──────── DATA EXTRACT

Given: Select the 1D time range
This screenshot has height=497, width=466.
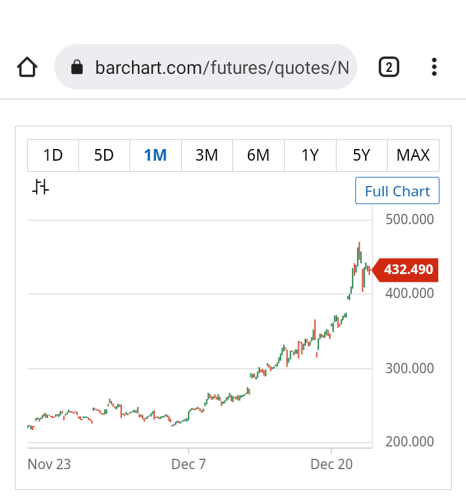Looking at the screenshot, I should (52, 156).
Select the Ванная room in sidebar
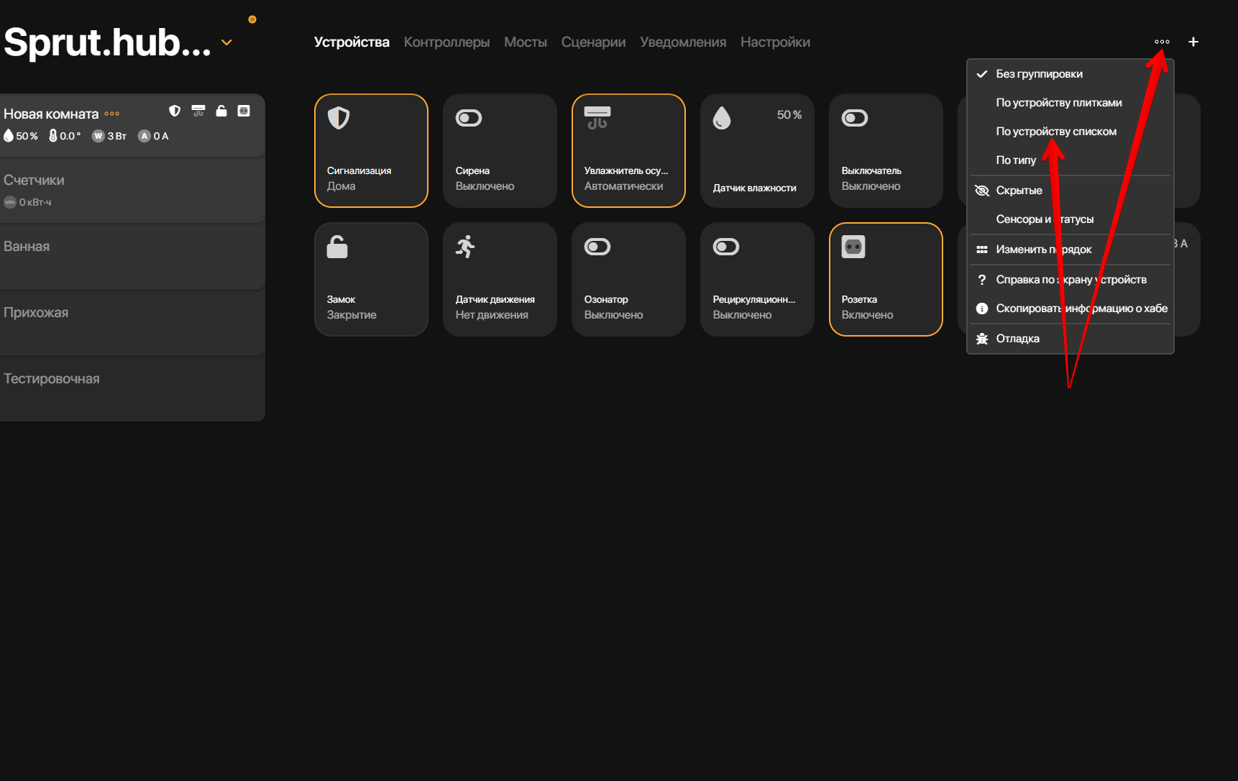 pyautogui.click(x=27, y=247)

────────────────
──────── DATA EXTRACT

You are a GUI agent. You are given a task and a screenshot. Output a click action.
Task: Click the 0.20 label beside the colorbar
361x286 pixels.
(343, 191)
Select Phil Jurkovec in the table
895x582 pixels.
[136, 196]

────────────────

> _REQUIREMENT_: Could you swap "sidebar" for "side panel" in the data, starting at the line that has "Given: Select the 1D time range" and stopping after the line with "pyautogui.click(x=27, y=247)", keeping everything else the same and leaving out the pictures?

> _COMPLETED TASK_:
Given: Select the 1D time range
This screenshot has height=497, width=466.
Looking at the screenshot, I should (52, 156).
Select the Ванная room in side panel
 pyautogui.click(x=27, y=247)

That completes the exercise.